How old were you when you began writing music? What kind of music did you listen to growing up?

I started playing piano at the age of 9. It was a very exiting time. I was experimenting a lot on finding well-known melodies, but gradually I started to look for a new "combination" of sounds and intervals, and then I discovered that I was a fairly good "melodist", so started recording those on a cassette tape recorder.

I come from a family of musicians, my dad is a folk singer-songwriter, pretty well known in Latin America, so music was around my life all the time. On vinyl, from Beatles to Mozart, then becoming more and more influenced by musicians like Keith Jarrett, Pat Metheny, Steve Reich, Egberto Gismonti, Astor Piazzolla - that kinda stuff.

You released Cosecha on August 1. How many albums have you released before this? In what way is this one different?

I'm really happy with Cosecha, my second album, because is a natural development of my previous album recorded in New York (Doña Furia Gaucha). It has roots on the folkloric side of Argentina, but It's very electric, eclectic, experimental, "post-rockish" and jazz influenced in the sense of re-interpretation and improvisation by the band. We recorded all the tracks in one take live in the studio with no overdubs. It was a wonderful challenge.

Your music has great atmosphere. How important are atmosphere and mood to you, as a songwriter?

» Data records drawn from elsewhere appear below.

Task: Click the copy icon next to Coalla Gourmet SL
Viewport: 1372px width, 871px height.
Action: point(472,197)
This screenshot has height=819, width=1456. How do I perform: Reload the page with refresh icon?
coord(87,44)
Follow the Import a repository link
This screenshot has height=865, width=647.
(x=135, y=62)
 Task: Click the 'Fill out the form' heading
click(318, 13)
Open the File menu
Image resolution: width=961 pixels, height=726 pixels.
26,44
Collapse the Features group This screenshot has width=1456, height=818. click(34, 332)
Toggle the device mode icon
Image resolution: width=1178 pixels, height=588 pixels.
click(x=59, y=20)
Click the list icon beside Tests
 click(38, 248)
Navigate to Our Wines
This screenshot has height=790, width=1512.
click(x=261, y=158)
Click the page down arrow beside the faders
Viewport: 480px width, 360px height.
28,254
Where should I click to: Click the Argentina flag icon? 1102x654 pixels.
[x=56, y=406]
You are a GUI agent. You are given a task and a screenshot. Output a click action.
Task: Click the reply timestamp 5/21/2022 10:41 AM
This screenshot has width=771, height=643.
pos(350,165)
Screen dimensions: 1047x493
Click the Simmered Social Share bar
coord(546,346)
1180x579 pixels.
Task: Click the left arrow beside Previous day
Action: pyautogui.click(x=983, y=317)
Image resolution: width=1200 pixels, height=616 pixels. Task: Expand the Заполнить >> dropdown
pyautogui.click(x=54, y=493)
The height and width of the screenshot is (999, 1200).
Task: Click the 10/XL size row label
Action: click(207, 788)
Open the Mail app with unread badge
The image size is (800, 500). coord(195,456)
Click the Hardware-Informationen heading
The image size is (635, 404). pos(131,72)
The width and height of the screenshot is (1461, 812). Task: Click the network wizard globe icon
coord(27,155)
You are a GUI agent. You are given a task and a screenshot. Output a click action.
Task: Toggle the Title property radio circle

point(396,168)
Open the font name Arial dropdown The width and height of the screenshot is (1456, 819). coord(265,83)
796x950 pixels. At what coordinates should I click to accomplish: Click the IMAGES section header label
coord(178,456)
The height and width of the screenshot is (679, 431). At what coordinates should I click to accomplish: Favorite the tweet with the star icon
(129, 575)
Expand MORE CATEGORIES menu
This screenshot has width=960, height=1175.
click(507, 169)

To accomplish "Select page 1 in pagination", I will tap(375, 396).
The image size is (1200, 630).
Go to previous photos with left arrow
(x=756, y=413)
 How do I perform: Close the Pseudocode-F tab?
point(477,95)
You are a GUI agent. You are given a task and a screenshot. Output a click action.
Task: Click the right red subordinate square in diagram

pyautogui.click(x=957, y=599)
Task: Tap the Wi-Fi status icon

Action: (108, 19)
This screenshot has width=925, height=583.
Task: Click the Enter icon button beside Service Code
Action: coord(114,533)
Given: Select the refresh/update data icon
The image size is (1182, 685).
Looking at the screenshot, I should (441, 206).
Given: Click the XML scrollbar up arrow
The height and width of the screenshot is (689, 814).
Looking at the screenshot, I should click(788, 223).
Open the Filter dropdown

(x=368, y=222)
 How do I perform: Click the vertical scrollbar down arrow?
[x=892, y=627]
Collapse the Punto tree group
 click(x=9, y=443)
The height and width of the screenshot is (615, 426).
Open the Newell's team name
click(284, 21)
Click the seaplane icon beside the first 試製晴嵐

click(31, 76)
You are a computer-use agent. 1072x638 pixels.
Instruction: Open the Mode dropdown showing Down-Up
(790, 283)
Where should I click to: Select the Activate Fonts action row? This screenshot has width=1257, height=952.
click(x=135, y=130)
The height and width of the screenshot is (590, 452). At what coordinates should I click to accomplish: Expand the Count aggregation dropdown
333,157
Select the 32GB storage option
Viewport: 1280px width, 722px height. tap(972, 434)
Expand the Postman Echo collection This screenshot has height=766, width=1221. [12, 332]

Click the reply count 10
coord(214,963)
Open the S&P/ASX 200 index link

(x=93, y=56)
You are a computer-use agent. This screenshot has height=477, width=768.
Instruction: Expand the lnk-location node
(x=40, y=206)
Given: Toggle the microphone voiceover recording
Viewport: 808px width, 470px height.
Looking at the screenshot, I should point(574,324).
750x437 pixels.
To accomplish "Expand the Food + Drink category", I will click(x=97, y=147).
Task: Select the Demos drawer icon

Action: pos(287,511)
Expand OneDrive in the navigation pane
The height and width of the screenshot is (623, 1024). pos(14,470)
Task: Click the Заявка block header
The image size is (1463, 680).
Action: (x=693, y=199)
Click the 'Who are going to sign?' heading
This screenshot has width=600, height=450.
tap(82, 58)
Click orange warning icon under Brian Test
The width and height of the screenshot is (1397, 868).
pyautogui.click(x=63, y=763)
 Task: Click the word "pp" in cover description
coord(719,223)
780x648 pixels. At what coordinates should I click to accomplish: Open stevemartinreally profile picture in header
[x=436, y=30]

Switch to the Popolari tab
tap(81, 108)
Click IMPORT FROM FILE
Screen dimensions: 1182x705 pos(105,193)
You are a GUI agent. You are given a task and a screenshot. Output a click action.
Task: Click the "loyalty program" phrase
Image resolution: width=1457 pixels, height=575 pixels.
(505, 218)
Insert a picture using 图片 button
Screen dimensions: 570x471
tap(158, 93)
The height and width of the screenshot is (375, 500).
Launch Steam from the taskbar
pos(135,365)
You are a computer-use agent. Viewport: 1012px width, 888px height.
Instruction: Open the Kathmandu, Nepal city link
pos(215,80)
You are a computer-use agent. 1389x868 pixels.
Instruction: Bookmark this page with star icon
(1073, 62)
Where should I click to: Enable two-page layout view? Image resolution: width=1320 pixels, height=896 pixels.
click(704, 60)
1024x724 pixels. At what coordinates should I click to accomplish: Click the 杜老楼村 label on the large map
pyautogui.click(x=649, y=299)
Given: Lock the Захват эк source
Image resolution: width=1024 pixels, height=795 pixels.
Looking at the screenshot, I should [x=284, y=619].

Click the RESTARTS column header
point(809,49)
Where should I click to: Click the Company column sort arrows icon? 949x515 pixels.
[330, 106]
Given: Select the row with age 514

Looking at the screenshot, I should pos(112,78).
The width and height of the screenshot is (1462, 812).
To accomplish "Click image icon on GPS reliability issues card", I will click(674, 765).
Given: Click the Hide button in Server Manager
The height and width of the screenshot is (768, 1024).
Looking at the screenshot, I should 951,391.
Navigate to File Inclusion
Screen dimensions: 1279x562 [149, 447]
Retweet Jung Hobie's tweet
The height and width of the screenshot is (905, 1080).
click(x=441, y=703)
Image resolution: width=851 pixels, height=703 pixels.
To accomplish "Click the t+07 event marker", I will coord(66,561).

Actually, I try not to have control over this when I'm composing, it's a more "natural" feel that happens when we actually perform the music in the rehearsal room. That sort of experimentation that surrounds what's written in the piece of paper. That's why is so important for me to collaborate with the right musicians, open minded and artists who deliver without me telling them every single note they oughta play.

You studied jazz composition at Berklee. How does jazz continue to inspire your music?

I won a Fulbright Scholarship and moved to Boston to study Jazz at Berklee College of Music. I don't play jazz piano well per se. So, what I have taken with me for life from that experience it's just one word: "interaction".

You are involved in lots of progressive, digital music initiatives—like digital marketing, and the use of QR codes. At what point did you become interested in this side of the music industry?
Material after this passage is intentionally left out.